Data: 06/07/2020 09:18 / Autor: / Fonte: ABCdoABC

Ennio Morricone, conhecido por sua arte nas salas de cinema, morre aos 91 anos

O compositor e maestro italiano Ennio Morricone, um dos maiores nomes da música para cinema, morreu nesta segunda-feira, 6, por complicações após cair e quebrar o fêmur


Ennio Morricone, compositor italiano cujas mais de 500 obras acompanham as trilhas sonoras de filmes que vão do ”westerns espaguete” a filmes de romance, horror e ficção científica, morreu em decorrência de consequências após ter quebrado seu fêmur dias atrás e ser internado em uma clínica em Roma, Sua morte foi confirmada por seu advogado, Giorgio Assumma. Em uma declaração, Assumma disse que o compositor “morreu no dia 6 de julho em Roma, com o conforto da fé. Ele preservou até o momento final plena lucidez e grande dignidade. “Ele se despediu de sua amada esposa Maria, que o acompanhou com dedicação em todos os momentos de sua vida humana e profissional e esteve perto dele até seu último suspiro, e agradeceu aos filhos e netos pelo amor e carinho que lhe deram. Ele fez uma lembrança comovente de seu público, cujo apoio afetuoso sempre o capacitava a extrair forças para sua criatividade”. O funeral será privado “em respeito pela humildade que sempre caracterizou a sua existência”, informou o advogado da família.

Prematuro, Morricone pegou a trombeta e escreveu sua primeira composição aos seis anos. Estudou música clássica e começou a escrever partituras para teatro e rádio. Contratado como arranjador pela gravadora RCA na Itália, começou a escrever para artistas pop e suas músicas se tornaram hits de Paul Anka, Françoise Hardy e Demis Roussos  Colaborou com o Pet Shop Boys e fez um trabalho de vanguarda para atravessar fronteiras com o Gruppo di Improvvisazione di Nuova Consonanza, um coletivo de compositores experimentais e improvisados.

TRILHAS DE FILMES

Cinéfilos ou apaixonados pela música, conhecem e cantam suas músicas, trilhas sonoras de grandes filmes, de variados gêneros e diretores como Michelangelo Antonioni, Vittorio de Sica e Dino Risi. Foi com Sergio Leone, antigo colega de escola com quem manteve uma importante e frutuosa parceria, que conquistou reconhecimento e construiu o título de compositor fundamental da história do cinema. A dupla marcada e associada ao género western spaghetti, deixa indelével associação, não apenas pela música, mas também pela sonoplastia que Morricone supervisionava.
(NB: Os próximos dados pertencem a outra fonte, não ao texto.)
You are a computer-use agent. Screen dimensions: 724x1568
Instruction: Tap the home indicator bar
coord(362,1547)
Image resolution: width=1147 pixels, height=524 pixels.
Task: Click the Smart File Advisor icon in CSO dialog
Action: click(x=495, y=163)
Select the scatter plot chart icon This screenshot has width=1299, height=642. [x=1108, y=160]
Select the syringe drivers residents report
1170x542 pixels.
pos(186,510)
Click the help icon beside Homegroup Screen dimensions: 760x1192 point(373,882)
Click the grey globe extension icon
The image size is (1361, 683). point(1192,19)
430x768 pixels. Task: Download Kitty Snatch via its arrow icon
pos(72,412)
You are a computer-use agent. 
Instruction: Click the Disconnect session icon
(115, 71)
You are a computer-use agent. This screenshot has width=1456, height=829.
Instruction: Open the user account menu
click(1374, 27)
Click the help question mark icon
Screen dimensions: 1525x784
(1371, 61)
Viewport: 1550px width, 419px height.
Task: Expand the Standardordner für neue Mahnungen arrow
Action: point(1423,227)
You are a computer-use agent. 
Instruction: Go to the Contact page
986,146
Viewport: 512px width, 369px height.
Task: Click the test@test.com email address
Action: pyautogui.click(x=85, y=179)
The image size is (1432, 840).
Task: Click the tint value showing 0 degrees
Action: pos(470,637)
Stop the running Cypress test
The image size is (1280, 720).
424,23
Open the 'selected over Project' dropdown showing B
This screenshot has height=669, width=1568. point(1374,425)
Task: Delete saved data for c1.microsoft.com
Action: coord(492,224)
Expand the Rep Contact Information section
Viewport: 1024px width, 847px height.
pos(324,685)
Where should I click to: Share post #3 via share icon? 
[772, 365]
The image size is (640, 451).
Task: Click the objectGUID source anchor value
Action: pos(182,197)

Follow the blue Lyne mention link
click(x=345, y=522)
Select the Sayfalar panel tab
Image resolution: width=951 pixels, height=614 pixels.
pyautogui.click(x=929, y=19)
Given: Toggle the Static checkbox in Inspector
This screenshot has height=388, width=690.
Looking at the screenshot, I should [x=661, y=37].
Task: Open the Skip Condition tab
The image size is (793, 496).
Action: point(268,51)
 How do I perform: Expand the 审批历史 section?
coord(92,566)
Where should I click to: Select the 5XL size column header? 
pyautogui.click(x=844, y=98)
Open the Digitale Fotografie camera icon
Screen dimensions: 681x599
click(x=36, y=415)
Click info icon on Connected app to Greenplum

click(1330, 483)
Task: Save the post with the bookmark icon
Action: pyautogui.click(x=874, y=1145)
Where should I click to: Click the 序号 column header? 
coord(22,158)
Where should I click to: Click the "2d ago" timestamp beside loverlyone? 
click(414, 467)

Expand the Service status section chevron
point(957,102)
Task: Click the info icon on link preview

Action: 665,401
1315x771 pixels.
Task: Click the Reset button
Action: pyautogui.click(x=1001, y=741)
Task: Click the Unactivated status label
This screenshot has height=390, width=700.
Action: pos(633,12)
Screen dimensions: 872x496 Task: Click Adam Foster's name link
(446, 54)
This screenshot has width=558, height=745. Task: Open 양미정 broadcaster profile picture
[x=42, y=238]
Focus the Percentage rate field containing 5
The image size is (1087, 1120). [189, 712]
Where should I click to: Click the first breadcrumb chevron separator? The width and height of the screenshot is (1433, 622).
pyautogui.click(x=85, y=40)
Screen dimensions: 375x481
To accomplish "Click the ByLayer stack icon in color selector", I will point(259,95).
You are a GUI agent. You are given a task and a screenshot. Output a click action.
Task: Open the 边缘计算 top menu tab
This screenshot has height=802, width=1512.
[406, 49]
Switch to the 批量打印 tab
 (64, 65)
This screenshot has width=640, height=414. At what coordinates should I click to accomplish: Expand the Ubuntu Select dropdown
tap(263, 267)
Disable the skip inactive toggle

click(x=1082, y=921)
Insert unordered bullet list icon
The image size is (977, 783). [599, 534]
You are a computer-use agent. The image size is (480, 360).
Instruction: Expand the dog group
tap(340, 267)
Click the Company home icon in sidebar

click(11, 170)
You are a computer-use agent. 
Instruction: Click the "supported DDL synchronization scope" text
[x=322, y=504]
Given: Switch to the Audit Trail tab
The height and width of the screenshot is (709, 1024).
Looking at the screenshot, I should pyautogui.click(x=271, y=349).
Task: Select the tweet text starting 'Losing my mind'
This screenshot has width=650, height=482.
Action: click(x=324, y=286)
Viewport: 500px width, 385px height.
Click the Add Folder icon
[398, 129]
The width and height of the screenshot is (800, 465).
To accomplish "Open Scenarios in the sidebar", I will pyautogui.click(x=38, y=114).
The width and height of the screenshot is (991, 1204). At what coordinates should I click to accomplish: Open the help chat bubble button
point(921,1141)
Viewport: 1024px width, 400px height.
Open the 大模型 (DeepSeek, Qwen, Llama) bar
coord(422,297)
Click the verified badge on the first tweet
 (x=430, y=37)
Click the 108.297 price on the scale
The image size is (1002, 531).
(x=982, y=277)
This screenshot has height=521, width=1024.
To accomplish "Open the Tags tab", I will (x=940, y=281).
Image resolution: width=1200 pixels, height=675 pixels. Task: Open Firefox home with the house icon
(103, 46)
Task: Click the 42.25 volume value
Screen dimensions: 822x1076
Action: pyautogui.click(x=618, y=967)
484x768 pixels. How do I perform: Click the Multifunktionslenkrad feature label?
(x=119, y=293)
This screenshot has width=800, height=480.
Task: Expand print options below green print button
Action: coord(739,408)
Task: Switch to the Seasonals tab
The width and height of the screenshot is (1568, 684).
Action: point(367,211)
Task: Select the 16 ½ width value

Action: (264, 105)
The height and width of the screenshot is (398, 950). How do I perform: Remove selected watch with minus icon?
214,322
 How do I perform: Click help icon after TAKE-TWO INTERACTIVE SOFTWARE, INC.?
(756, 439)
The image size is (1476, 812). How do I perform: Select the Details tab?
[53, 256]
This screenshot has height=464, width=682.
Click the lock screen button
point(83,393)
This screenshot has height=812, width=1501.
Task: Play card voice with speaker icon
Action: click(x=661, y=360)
Autor de mais de 500 músicas para cinema e 100 peças clássicas, entre as quais melodias como a que criou para o filme “O Bom, o Mau e o Vilão” (1966), também de Sergio Leone, protagonizado por Clint Eastwood. A “Trilogia dos Dólares”, como ficou conhecida — que inclui “Por um Punhado de Dólares” (1964), “Por Mais Alguns Dólares” (1965) e “O Bom, o Mau e o Vilão” (1966), todos protagonizados por Clint Eastwood, transformaram-se em clássicos absolutos e sucessos de bilheteira. O último dos três é o filme que revelou ao mundo “The Ecstasy of Gold”, uma das composições de maior sucesso de Morricone, adaptada e apropriada inúmeras vezes, provavelmente as mais conhecidas são da responsabilidade dos Ramones e dos Metallica, bandas que usavam o tema como abertura e fechamento de seus shows.

Hitchcock, Nino Rota e Fellini, Bertolucci, Brian De Palma, Rolland Joffé, Pasolini, Terrence Malick, Barry Levinson, Mike Nichols ou Tarantino são alguns dos diretores que têm a obra de Morricone em suas produções.

Com Tarantino conquistou o Oscar da Academia, em 2016, para Melhor Banda Sonora Original, nove anos após ter recebido o Oscar Honorário das mãos de Clint Eastwood. Entre suas premiações, três Grammys, quatro Globos de Ouro, seis BAFTAS, 10 prémios David di Donatello, 11 Silver Ribbons, dois European Film Awards, um Leão de Ouro de carreira e um Polar Music Prize e em 2020 foi agraciado com o Prémio Princesa das Astúrias das Artes, juntamente com o norte-americano John Williams, “por terem enriquecido centenas de filmes com o seu talento”, segundo o júri.